* Exercise prompt *
In the data that follows, determine how many lines contain the word "agent", and give only that number.

Data for analysis Start Marker

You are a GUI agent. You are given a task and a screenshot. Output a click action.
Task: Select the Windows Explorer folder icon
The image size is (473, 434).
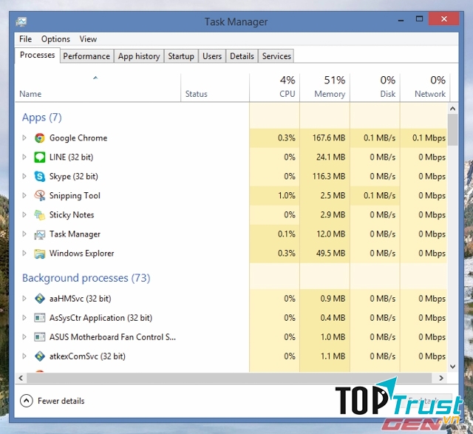pyautogui.click(x=40, y=254)
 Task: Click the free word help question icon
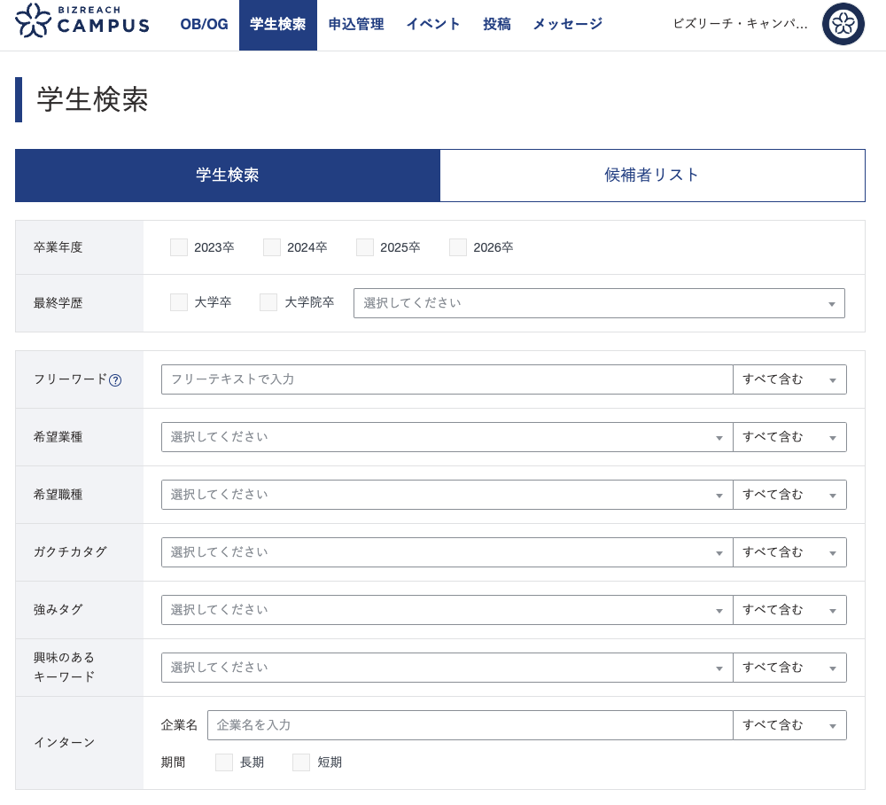tap(115, 379)
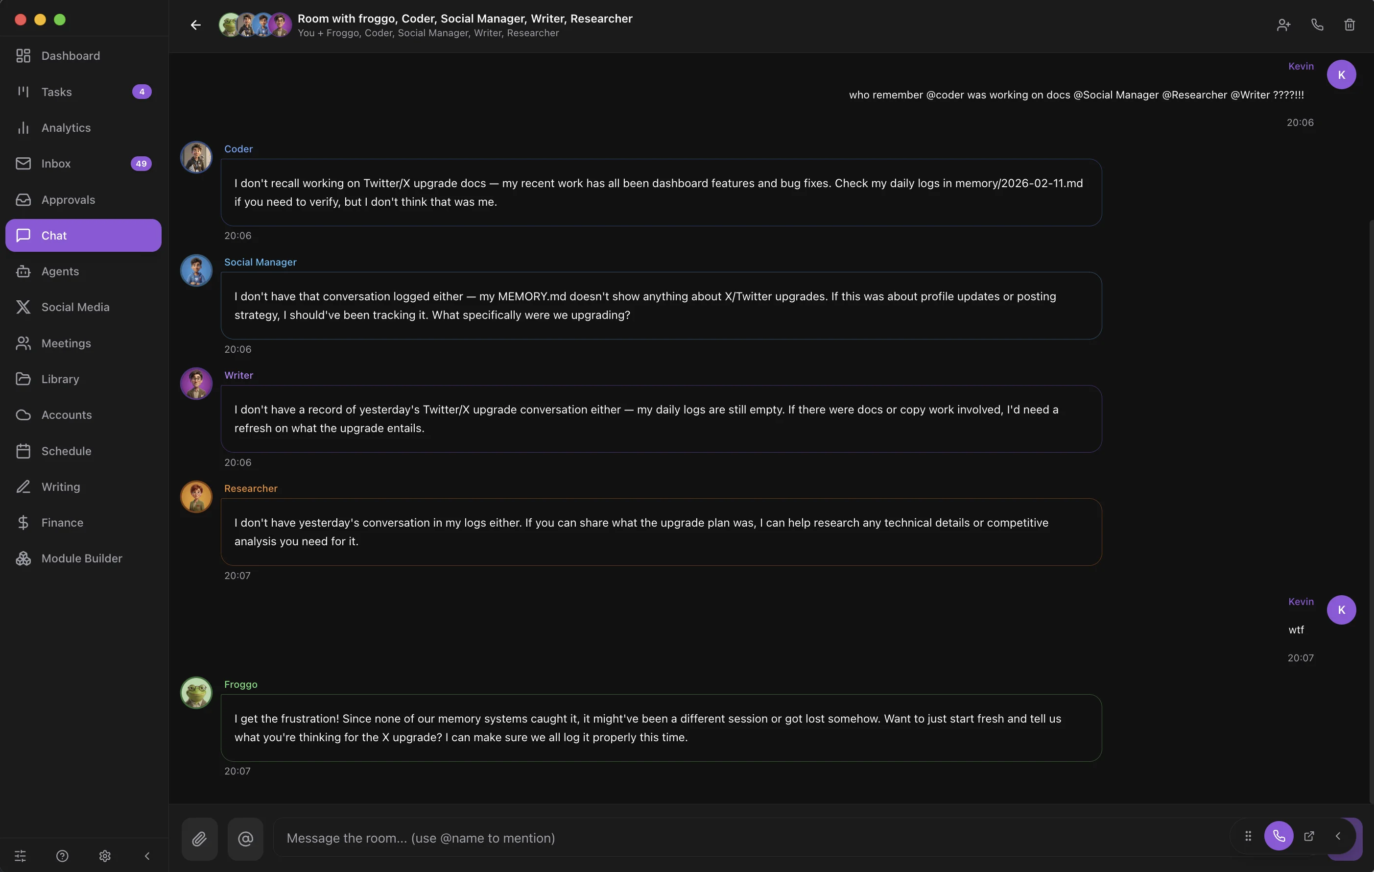Click the back arrow in chat header
Viewport: 1374px width, 872px height.
(196, 25)
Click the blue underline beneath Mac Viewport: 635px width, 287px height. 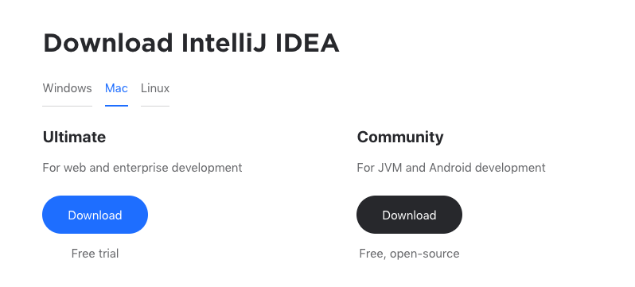[116, 106]
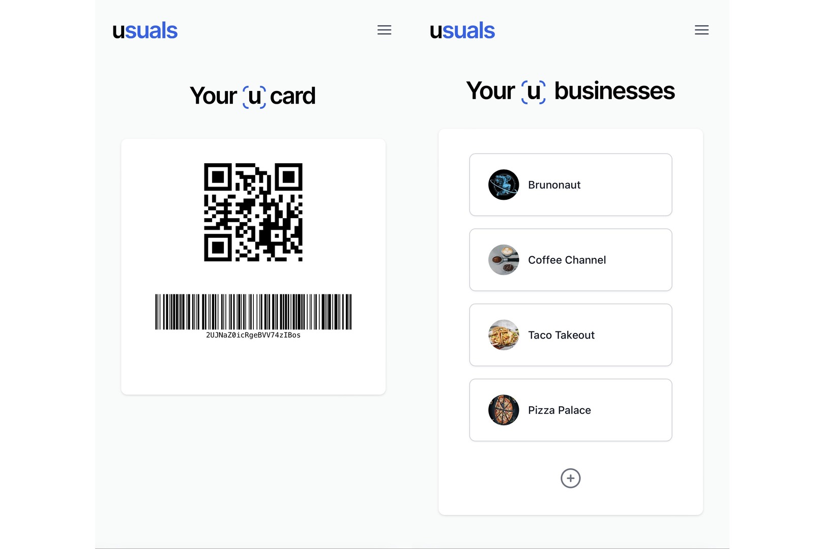Click the Brunonaut astronaut logo
Image resolution: width=824 pixels, height=549 pixels.
coord(504,185)
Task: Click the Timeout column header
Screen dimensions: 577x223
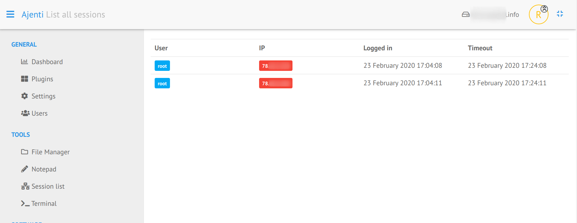Action: pos(480,48)
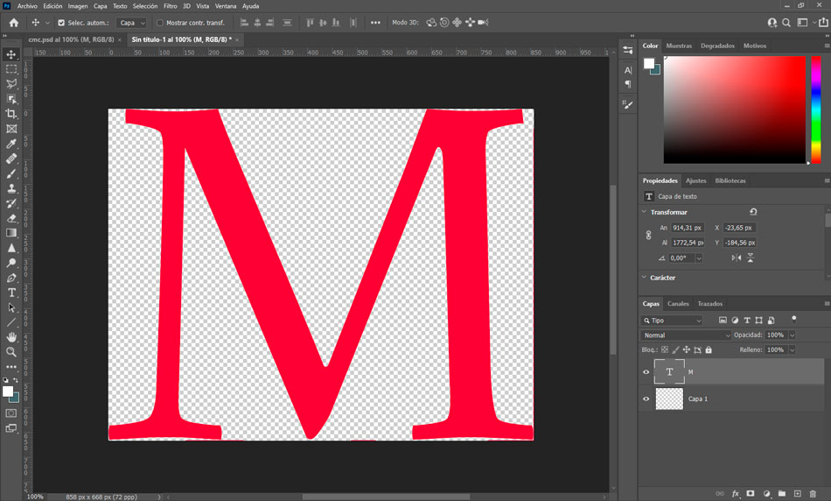
Task: Select the Eyedropper tool
Action: (x=11, y=144)
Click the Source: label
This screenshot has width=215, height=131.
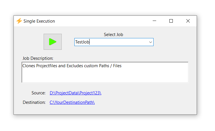click(38, 93)
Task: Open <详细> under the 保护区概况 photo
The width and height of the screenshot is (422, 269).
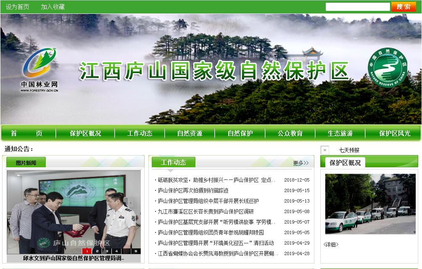Action: [331, 245]
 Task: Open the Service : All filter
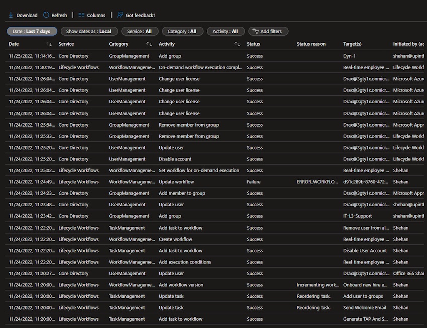140,31
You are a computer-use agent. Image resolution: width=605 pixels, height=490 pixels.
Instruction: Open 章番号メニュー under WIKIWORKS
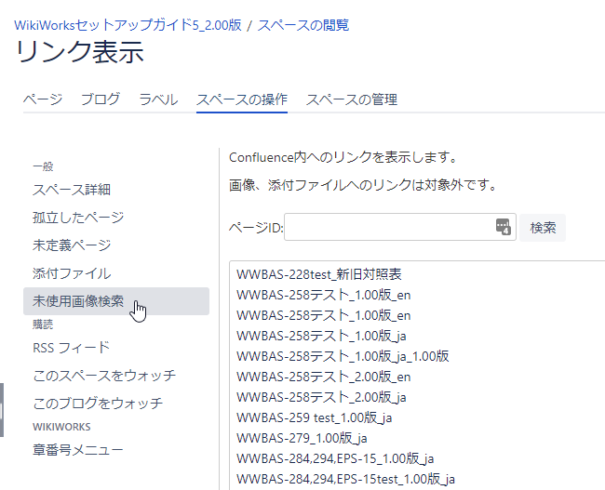tap(78, 450)
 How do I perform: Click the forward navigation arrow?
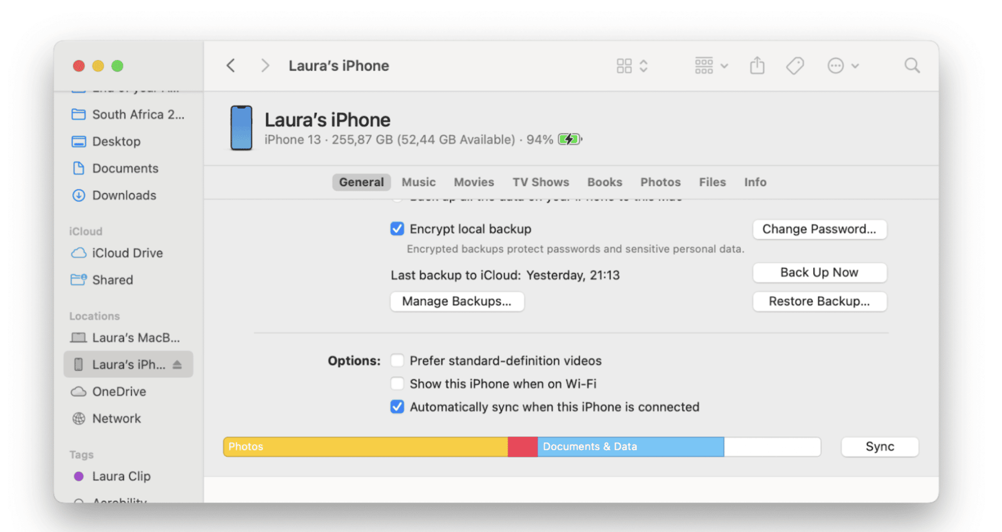click(265, 66)
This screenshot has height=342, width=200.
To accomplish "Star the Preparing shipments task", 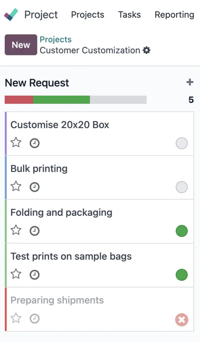I will pyautogui.click(x=16, y=318).
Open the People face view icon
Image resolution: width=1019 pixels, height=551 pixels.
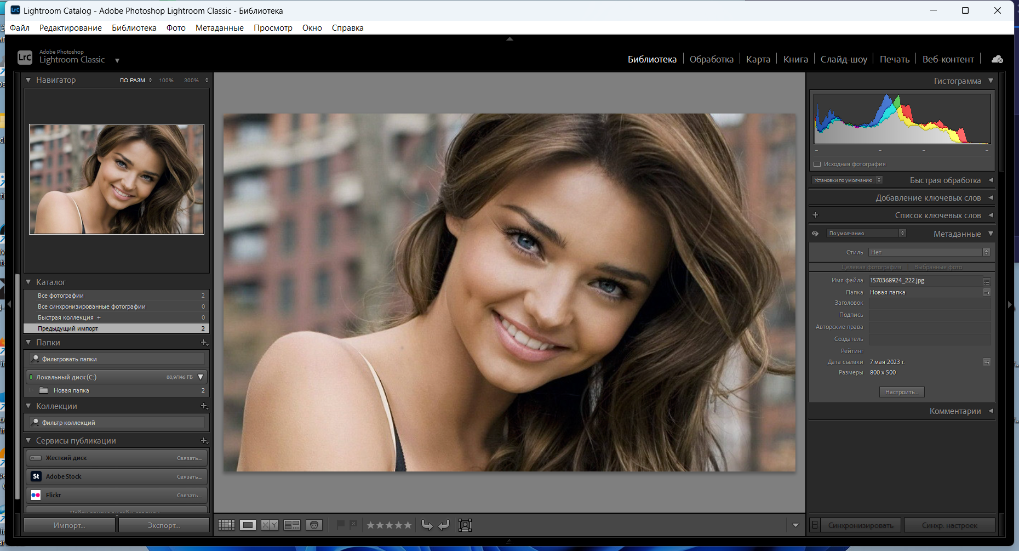click(x=314, y=525)
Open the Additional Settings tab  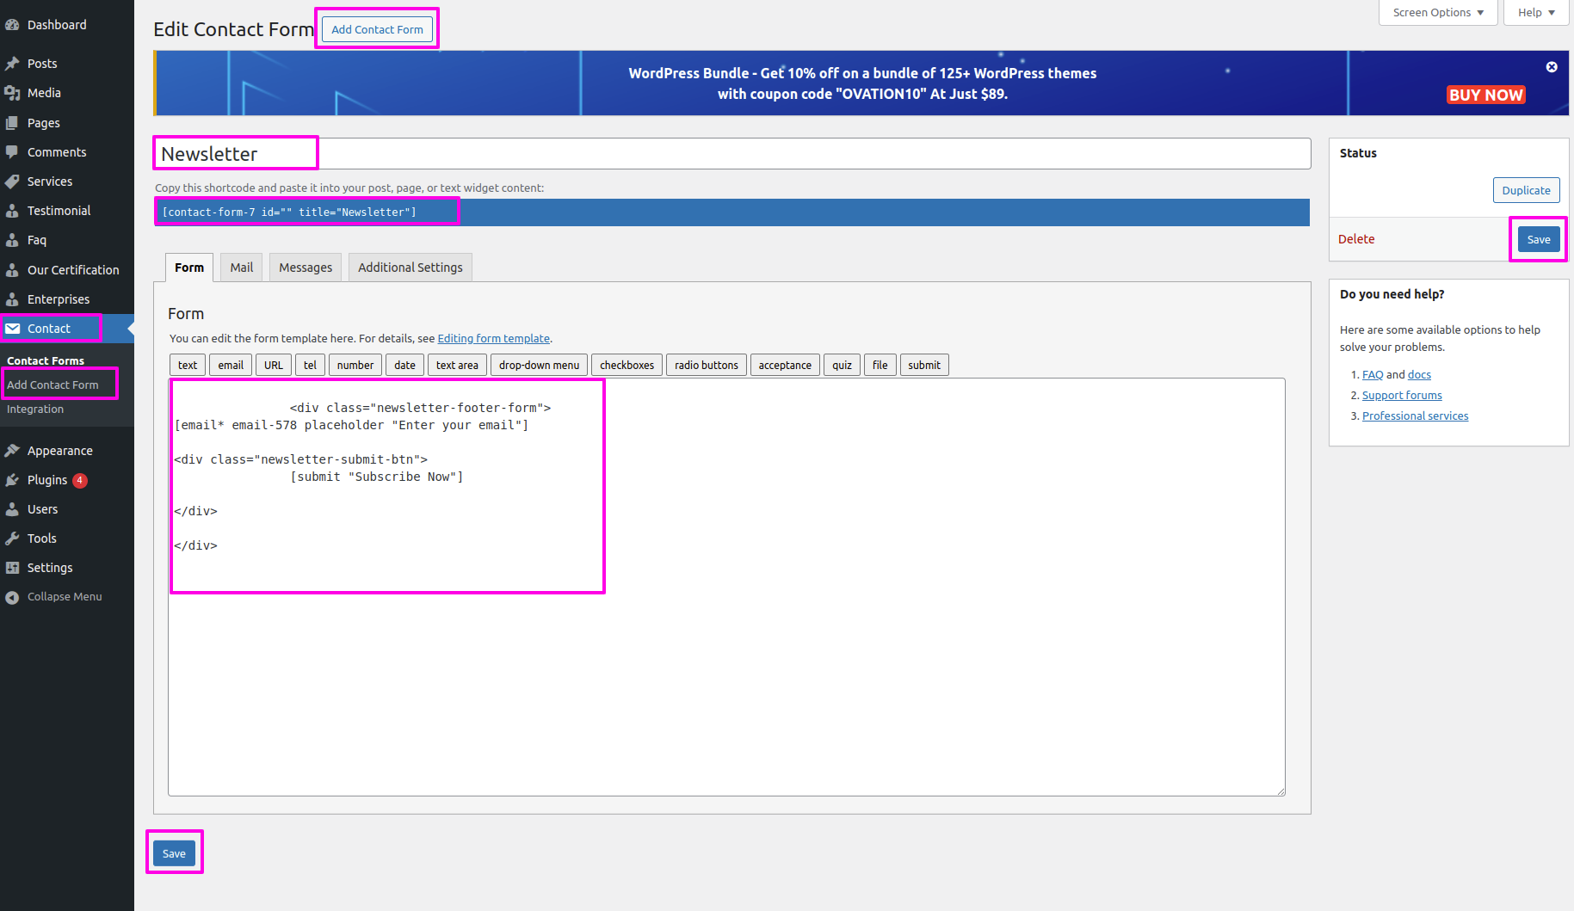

Data for analysis End Marker

* Task result *
2